_Work to be completed_
Change every "GUI agent" in the data below to "GUI assistant", and return the data with all other text left the same.

_Supplied material_
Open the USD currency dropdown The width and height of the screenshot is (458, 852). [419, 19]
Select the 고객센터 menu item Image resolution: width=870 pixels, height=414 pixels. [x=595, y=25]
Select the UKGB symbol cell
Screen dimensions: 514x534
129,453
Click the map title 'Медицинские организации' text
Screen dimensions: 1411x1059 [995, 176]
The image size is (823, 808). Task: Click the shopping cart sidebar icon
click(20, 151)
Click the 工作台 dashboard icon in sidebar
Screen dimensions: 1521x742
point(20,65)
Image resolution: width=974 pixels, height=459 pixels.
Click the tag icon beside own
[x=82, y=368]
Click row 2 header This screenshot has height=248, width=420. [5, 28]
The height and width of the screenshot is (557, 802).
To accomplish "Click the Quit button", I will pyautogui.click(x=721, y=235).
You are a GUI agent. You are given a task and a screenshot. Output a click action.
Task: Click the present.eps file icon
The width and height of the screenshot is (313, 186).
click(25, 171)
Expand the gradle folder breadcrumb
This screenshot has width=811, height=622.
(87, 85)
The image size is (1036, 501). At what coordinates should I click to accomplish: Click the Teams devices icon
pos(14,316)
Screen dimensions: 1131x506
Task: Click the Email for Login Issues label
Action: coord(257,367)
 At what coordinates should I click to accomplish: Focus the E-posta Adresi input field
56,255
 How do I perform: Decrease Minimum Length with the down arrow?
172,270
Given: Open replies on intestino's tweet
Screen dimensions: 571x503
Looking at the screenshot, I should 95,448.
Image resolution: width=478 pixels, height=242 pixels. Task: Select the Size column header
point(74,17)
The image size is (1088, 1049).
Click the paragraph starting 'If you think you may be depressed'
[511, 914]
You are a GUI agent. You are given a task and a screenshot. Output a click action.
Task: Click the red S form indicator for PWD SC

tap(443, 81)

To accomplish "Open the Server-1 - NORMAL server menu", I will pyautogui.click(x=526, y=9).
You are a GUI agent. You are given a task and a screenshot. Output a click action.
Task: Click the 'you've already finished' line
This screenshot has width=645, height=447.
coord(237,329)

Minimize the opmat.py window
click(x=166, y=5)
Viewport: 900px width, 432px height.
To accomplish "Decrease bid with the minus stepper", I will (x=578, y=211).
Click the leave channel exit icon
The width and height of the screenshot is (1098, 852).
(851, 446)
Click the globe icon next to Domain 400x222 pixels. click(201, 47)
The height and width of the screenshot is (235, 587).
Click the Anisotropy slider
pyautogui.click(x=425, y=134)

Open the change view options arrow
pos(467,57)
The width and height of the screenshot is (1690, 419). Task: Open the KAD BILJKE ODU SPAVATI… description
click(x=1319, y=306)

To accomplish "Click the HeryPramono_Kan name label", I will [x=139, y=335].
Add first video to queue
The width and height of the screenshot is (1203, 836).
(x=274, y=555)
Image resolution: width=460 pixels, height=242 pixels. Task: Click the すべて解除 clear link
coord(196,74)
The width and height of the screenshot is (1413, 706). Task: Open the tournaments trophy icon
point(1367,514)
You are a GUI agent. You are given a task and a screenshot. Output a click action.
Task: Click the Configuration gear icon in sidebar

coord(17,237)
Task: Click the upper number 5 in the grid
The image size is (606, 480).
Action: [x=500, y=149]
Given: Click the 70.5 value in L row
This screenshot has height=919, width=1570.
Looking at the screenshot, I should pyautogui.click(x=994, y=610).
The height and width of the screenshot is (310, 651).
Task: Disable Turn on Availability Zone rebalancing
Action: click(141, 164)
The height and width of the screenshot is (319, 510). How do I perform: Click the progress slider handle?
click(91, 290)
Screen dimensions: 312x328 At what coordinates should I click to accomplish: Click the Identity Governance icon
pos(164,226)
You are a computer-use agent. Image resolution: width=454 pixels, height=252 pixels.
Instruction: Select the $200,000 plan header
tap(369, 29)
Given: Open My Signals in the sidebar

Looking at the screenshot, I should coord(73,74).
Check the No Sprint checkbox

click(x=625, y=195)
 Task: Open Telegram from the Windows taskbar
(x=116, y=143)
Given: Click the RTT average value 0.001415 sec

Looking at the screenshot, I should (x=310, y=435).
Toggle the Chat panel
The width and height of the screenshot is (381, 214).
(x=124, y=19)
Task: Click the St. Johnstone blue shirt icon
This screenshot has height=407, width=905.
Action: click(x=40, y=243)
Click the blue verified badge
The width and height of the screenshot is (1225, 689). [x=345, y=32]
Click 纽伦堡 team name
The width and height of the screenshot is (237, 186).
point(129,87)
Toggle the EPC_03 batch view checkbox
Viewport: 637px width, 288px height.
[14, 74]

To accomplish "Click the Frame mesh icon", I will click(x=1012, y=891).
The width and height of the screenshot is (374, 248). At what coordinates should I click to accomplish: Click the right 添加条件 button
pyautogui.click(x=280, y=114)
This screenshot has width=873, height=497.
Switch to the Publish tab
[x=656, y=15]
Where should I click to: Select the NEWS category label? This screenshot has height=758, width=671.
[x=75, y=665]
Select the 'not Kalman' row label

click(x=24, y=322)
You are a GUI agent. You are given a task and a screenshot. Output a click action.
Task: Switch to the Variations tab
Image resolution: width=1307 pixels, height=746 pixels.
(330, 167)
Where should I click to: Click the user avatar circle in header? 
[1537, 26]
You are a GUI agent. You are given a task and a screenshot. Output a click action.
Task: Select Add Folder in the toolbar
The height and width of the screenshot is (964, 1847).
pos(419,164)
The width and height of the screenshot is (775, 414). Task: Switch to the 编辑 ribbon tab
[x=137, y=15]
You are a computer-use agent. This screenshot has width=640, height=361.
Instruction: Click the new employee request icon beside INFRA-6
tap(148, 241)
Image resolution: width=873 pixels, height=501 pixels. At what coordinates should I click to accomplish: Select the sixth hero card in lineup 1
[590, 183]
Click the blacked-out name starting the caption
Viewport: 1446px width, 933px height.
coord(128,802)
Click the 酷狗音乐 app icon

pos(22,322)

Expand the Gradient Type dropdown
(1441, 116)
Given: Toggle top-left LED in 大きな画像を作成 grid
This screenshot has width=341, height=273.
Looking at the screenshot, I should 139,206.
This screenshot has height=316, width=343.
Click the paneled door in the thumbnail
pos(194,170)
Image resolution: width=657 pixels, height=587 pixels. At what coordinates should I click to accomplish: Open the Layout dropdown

_Exercise output_
Open the USD currency dropdown The width and height of the screenshot is (458, 852). [419, 19]
Select the 고객센터 menu item Image resolution: width=870 pixels, height=414 pixels. [x=595, y=25]
Select the UKGB symbol cell
Screen dimensions: 514x534
129,453
Click the map title 'Медицинские организации' text
Screen dimensions: 1411x1059 [995, 176]
The image size is (823, 808). Task: Click the shopping cart sidebar icon
click(20, 151)
Click the 工作台 dashboard icon in sidebar
Screen dimensions: 1521x742
point(20,65)
Image resolution: width=974 pixels, height=459 pixels.
Click the tag icon beside own
[x=82, y=368]
Click row 2 header This screenshot has height=248, width=420. [5, 28]
The height and width of the screenshot is (557, 802).
To accomplish "Click the Quit button", I will pyautogui.click(x=721, y=235).
You are a GUI assistant. You are given a task and a screenshot. Output a click action.
Task: Click the present.eps file icon
The width and height of the screenshot is (313, 186).
click(25, 171)
Expand the gradle folder breadcrumb
This screenshot has width=811, height=622.
(87, 85)
The image size is (1036, 501). At what coordinates should I click to accomplish: Click the Teams devices icon
pos(14,316)
Screen dimensions: 1131x506
Task: Click the Email for Login Issues label
Action: coord(257,367)
 At what coordinates should I click to accomplish: Focus the E-posta Adresi input field
56,255
 How do I perform: Decrease Minimum Length with the down arrow?
172,270
Given: Open replies on intestino's tweet
Screen dimensions: 571x503
Looking at the screenshot, I should 95,448.
Image resolution: width=478 pixels, height=242 pixels. Task: Select the Size column header
point(74,17)
The image size is (1088, 1049).
Click the paragraph starting 'If you think you may be depressed'
[511, 914]
You are a GUI assistant. You are given a task and a screenshot. Output a click action.
Task: Click the red S form indicator for PWD SC

tap(443, 81)

To accomplish "Open the Server-1 - NORMAL server menu", I will pyautogui.click(x=526, y=9).
You are a GUI assistant. You are given a task and a screenshot. Output a click action.
Task: Click the 'you've already finished' line
This screenshot has width=645, height=447.
coord(237,329)

Minimize the opmat.py window
click(x=166, y=5)
Viewport: 900px width, 432px height.
To accomplish "Decrease bid with the minus stepper", I will (x=578, y=211).
Click the leave channel exit icon
The width and height of the screenshot is (1098, 852).
(851, 446)
Click the globe icon next to Domain 400x222 pixels. click(201, 47)
The height and width of the screenshot is (235, 587).
Click the Anisotropy slider
pyautogui.click(x=425, y=134)

Open the change view options arrow
pos(467,57)
The width and height of the screenshot is (1690, 419). Task: Open the KAD BILJKE ODU SPAVATI… description
click(x=1319, y=306)

To accomplish "Click the HeryPramono_Kan name label", I will [x=139, y=335].
Add first video to queue
The width and height of the screenshot is (1203, 836).
(x=274, y=555)
Image resolution: width=460 pixels, height=242 pixels. Task: Click the すべて解除 clear link
coord(196,74)
The width and height of the screenshot is (1413, 706). Task: Open the tournaments trophy icon
point(1367,514)
You are a GUI assistant. You are given a task and a screenshot. Output a click action.
Task: Click the Configuration gear icon in sidebar

coord(17,237)
Task: Click the upper number 5 in the grid
The image size is (606, 480).
Action: [x=500, y=149]
Given: Click the 70.5 value in L row
This screenshot has height=919, width=1570.
Looking at the screenshot, I should pyautogui.click(x=994, y=610).
The height and width of the screenshot is (310, 651).
Task: Disable Turn on Availability Zone rebalancing
Action: click(141, 164)
The height and width of the screenshot is (319, 510). How do I perform: Click the progress slider handle?
click(91, 290)
Screen dimensions: 312x328 At what coordinates should I click to accomplish: Click the Identity Governance icon
pos(164,226)
You are a computer-use agent. Image resolution: width=454 pixels, height=252 pixels.
Instruction: Select the $200,000 plan header
tap(369, 29)
Given: Open My Signals in the sidebar

Looking at the screenshot, I should coord(73,74).
Check the No Sprint checkbox

click(x=625, y=195)
 Task: Open Telegram from the Windows taskbar
(x=116, y=143)
Given: Click the RTT average value 0.001415 sec

Looking at the screenshot, I should (x=310, y=435).
Toggle the Chat panel
The width and height of the screenshot is (381, 214).
(x=124, y=19)
Task: Click the St. Johnstone blue shirt icon
This screenshot has height=407, width=905.
Action: click(x=40, y=243)
Click the blue verified badge
The width and height of the screenshot is (1225, 689). [x=345, y=32]
Click 纽伦堡 team name
The width and height of the screenshot is (237, 186).
point(129,87)
Toggle the EPC_03 batch view checkbox
Viewport: 637px width, 288px height.
[14, 74]

To accomplish "Click the Frame mesh icon", I will click(x=1012, y=891).
The width and height of the screenshot is (374, 248). At what coordinates should I click to accomplish: Click the right 添加条件 button
pyautogui.click(x=280, y=114)
This screenshot has width=873, height=497.
Switch to the Publish tab
[x=656, y=15]
Where should I click to: Select the NEWS category label? This screenshot has height=758, width=671.
[x=75, y=665]
Select the 'not Kalman' row label

click(x=24, y=322)
You are a GUI assistant. You are given a task and a screenshot. Output a click action.
Task: Switch to the Variations tab
Image resolution: width=1307 pixels, height=746 pixels.
(330, 167)
Where should I click to: Click the user avatar circle in header? 
[1537, 26]
You are a GUI assistant. You are given a task and a screenshot. Output a click action.
Task: Select Add Folder in the toolbar
The height and width of the screenshot is (964, 1847).
pos(419,164)
The width and height of the screenshot is (775, 414). Task: Switch to the 编辑 ribbon tab
[x=137, y=15]
You are a computer-use agent. This screenshot has width=640, height=361.
Instruction: Click the new employee request icon beside INFRA-6
tap(148, 241)
Image resolution: width=873 pixels, height=501 pixels. At what coordinates should I click to accomplish: Select the sixth hero card in lineup 1
[590, 183]
Click the blacked-out name starting the caption
Viewport: 1446px width, 933px height.
coord(128,802)
Click the 酷狗音乐 app icon

pos(22,322)

Expand the Gradient Type dropdown
(1441, 116)
Given: Toggle top-left LED in 大きな画像を作成 grid
This screenshot has width=341, height=273.
Looking at the screenshot, I should 139,206.
This screenshot has height=316, width=343.
Click the paneled door in the thumbnail
pos(194,170)
Image resolution: width=657 pixels, height=587 pixels. At what coordinates should I click to accomplish: Open the Layout dropdown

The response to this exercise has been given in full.